In his chat with a visiting Spanish MP in Liverpool for the party conference, Mason talked up Clive Lewis as a possible successor because he was ‘somebody with a big ego who would shout’, even though he was ‘to the right of Corbyn’. On Twitter, Mason urged Liverpudlians to ‘redouble their boycott of this scab newspaper’, adding ‘I support Corbyn 100%’. He didn’t add ‘for now’.
Progress’s Richard Angell has contrasted Mason’s criticism of Jez with his calls for deselection of MPs who, er, criticise Jez.
5) MISS THE PHARMACIST
Pharmacy closures is one of those under-the-radar stories that can get neglected because it’s not a ‘sexy’ subject. But the Government plans to slash funding, and potentially close hundreds of local chemists, were worrying enough to prompt a two-million strong petition this year.

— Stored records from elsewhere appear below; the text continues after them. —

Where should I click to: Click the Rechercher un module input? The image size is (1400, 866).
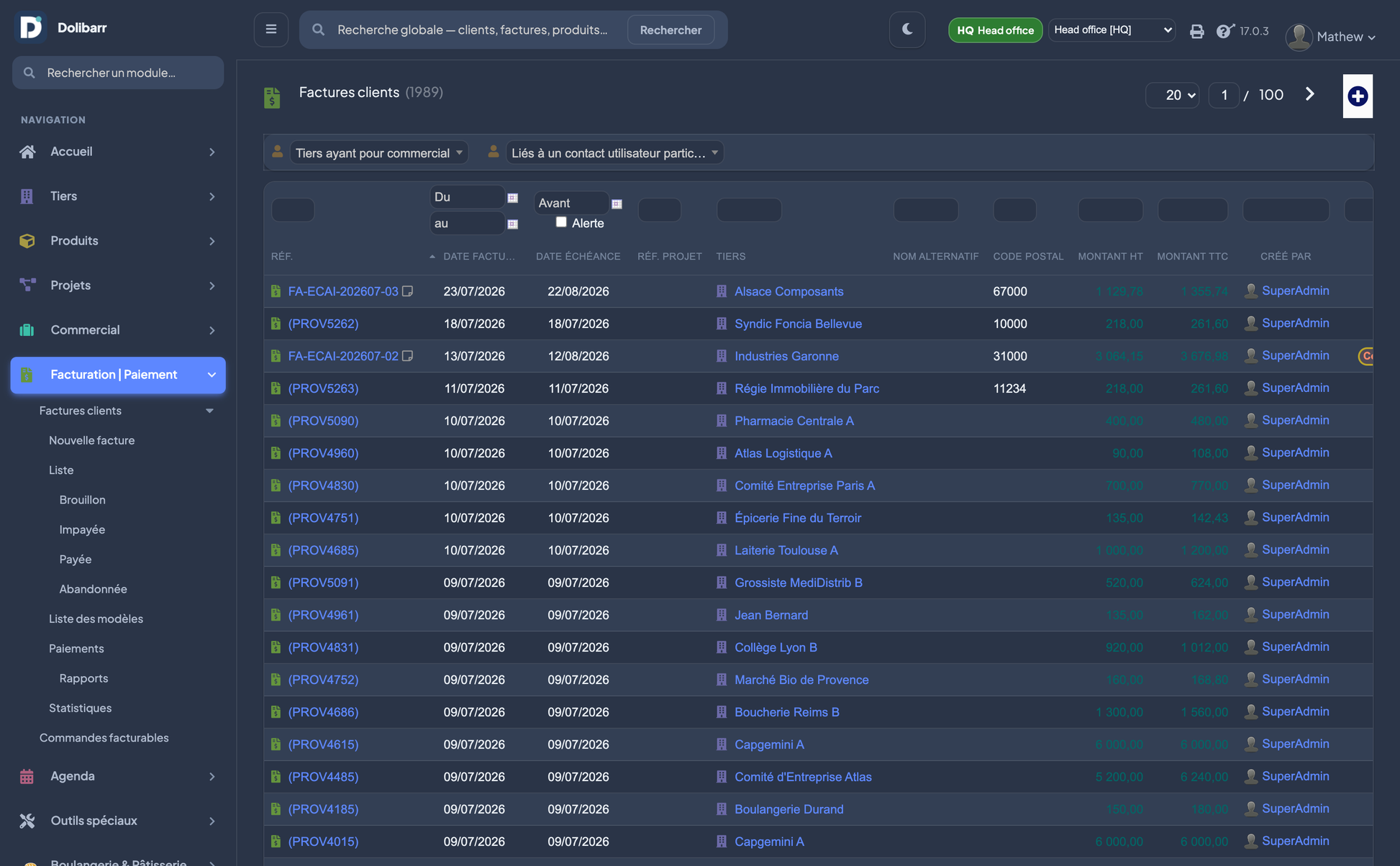pyautogui.click(x=118, y=73)
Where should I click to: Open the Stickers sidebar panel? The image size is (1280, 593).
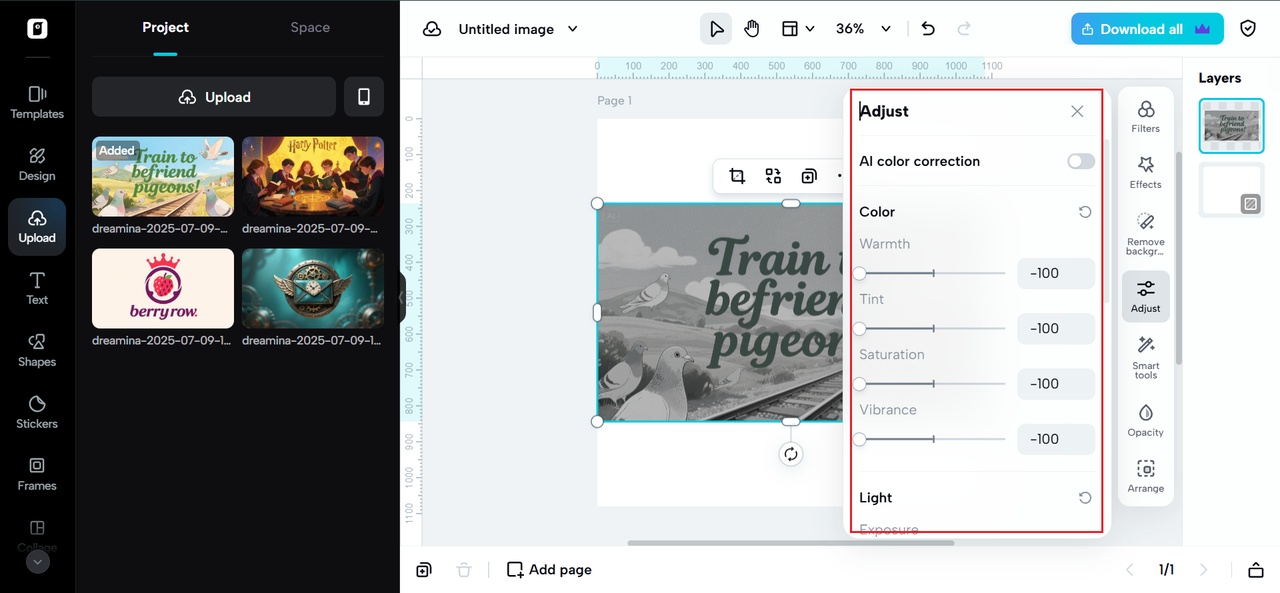37,410
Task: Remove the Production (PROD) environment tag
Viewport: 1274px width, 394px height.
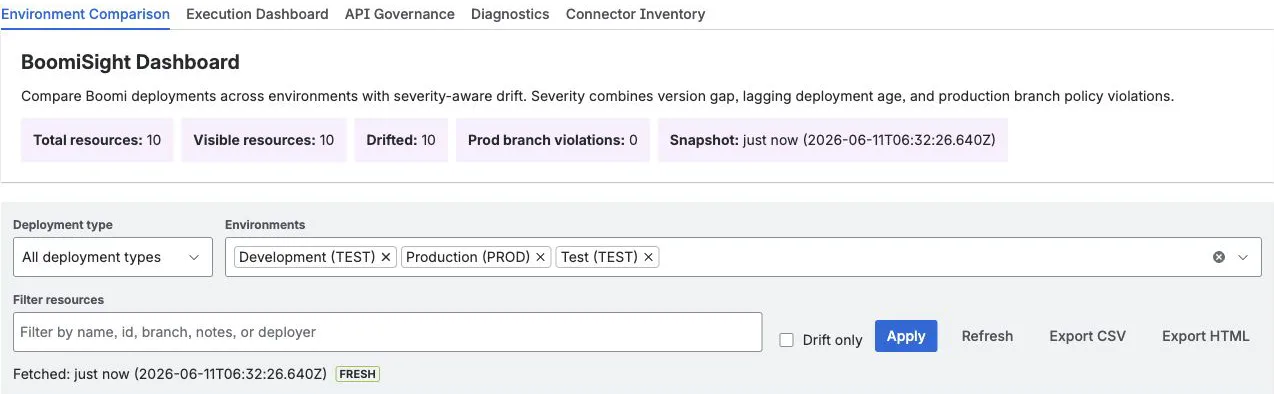Action: click(540, 257)
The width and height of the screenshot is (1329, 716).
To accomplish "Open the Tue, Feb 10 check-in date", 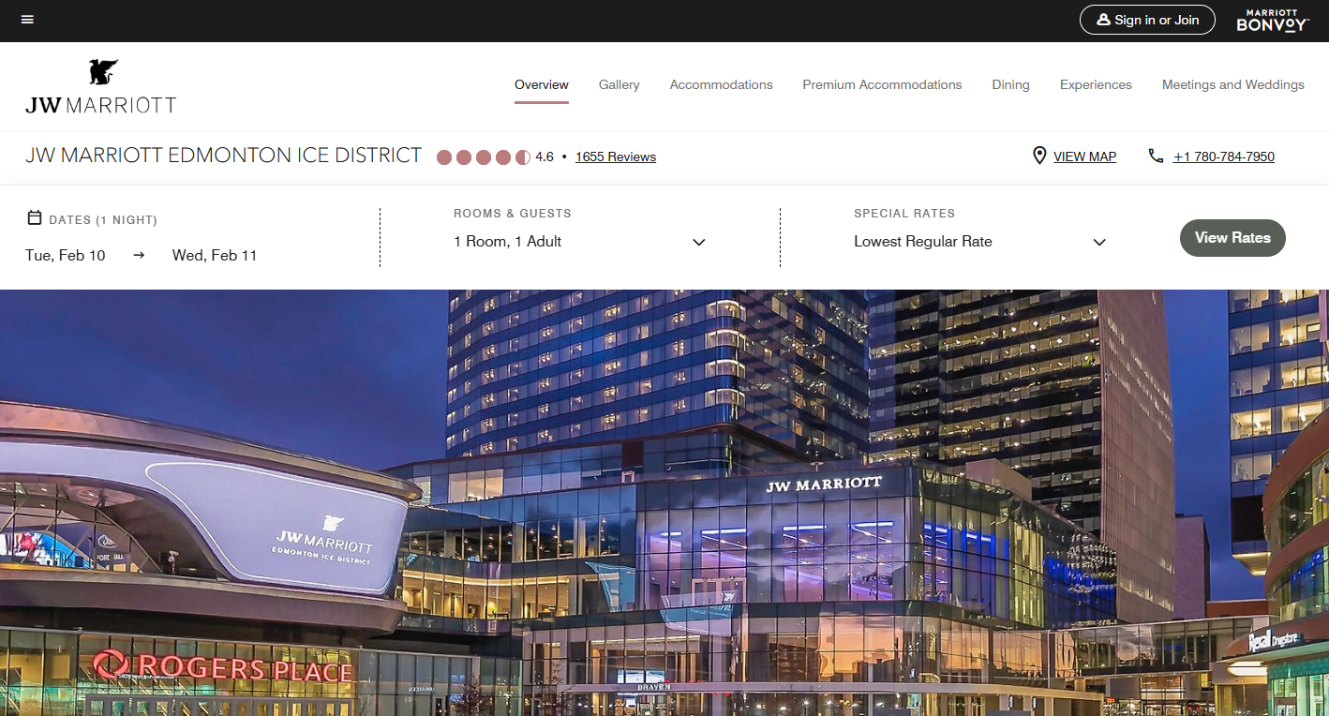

Campaigners hoped for another quiet May U-turn when new health minister David Mowat announced a pause in the plans in September, but the BBC today suggests the cuts will indeed go ahead in six weeks’ time.
Sue Sharpe, chief executive of the Pharmaceutical Services Negotiating Committee, told the Today programme that the changes are “madness” and will throw the health service into "chaos", as more people would be forced to turn to GPs instead of pharmacists. Meanwhile the Times reports the NHS 111 phoneline is to tell people to go to their chemist to relieve pressure on their GPs. That’s joined up government for you. Former Labour MP Claire Ward, who now heads the lobby group Pharmacy Voice, told Today the cuts would have a 'huge impact' on an already overstretched NHS.